Every day, though, it’s the same. “Lots of horn honking, lots of tires screeching,” he said. “It kills our business the way traffic backs up.”
Crashes are common, and the Texas Department of Transportation (TxDOT) has been working on a solution for years.
The state agency’s proposed fix, though, has some neighbors upset. “The curve they’re trying to initiate there will increase traffic to come into Gaston at a much more rapid speed,” said Alberto Orozco, who already struggles to get out of his driveway onto Gaston Avenue.
The current intersection looks like a tangled knot.
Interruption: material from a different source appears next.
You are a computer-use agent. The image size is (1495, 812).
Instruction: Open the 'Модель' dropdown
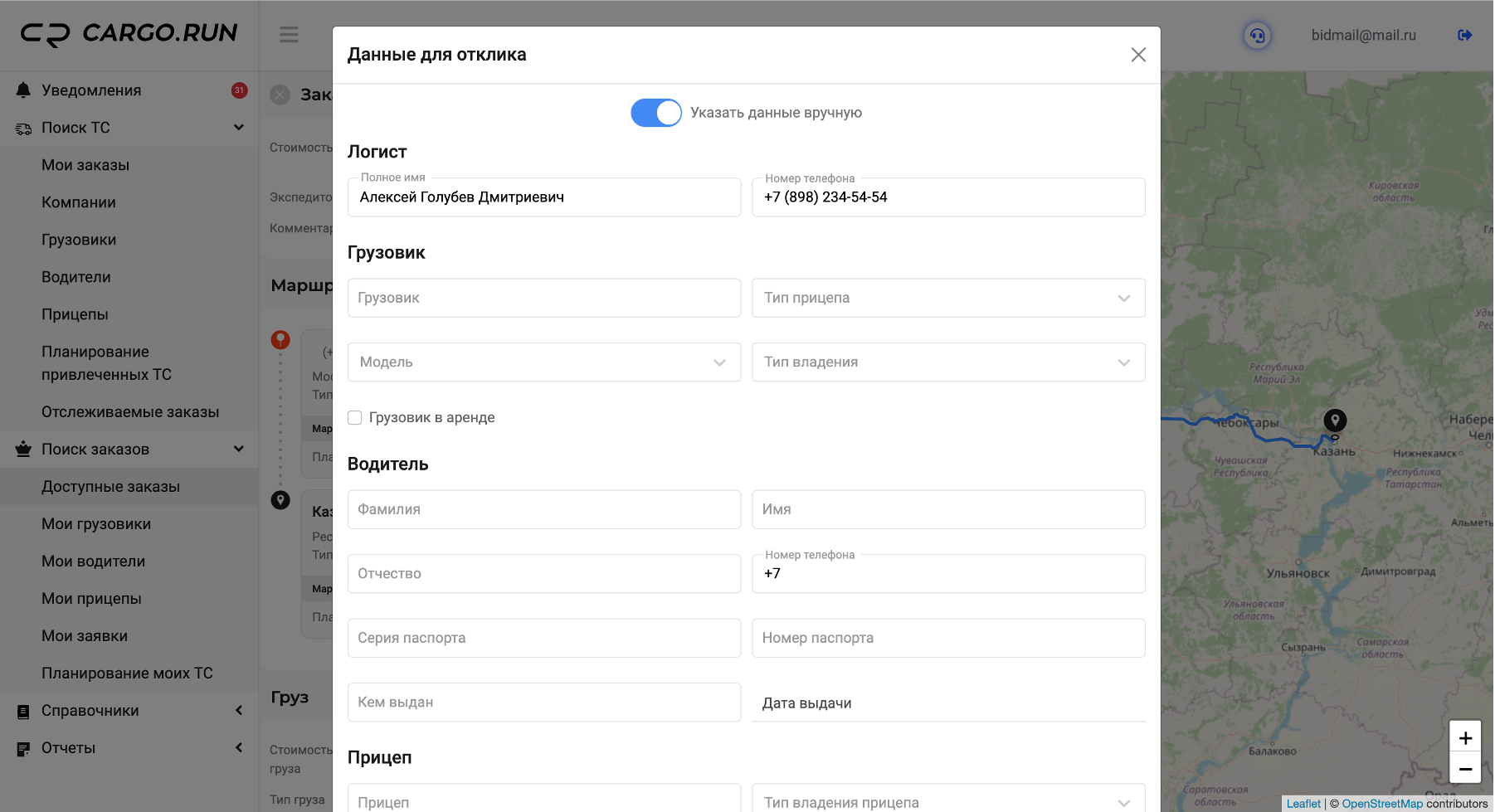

TxDOT’s plan would create a more natural flow from Garland Road to Gaston.
Critics, though, are organizing support for an earlier proposal, known as Option 1, that would direct Garland’s main lanes onto Grand Avenue.
“Grand is a state highway and it’s designed for much heavier traffic. Gaston is a neighborhood street that needs to have traffic calming if anything,” said council member Phillip Kingston.
TxDOT says it has the support of Dallas City Hall, but Kingston says it’s never gone to vote. “Council has never seen that question and I believe staff has exceeded their authority.”
Despite what look like campaign signs going up around the neighborhood, the public won’t get a vote either.
A TxDOT spokesperson says it’s held several public meetings to discuss the options in detail and that its preferred option “takes into consideration safety, better traffic flow, and shortened pedestrian crossing…”
Those who drive through the intersection are left wondering when change is coming and what it will look like. “It’s hairy. It’s hairy out here. Absolutely dangerous,” said Short.
Council member Mark Clayton whose district also borders the intersection told CBS 11 News there are plenty of less vocal resident who do support “option two”. He and Kingston say they are working on a compromise.
TxDOT’s timeline, meanwhile, shows construction isn’t slated to begin on the intersection for nearly three more years.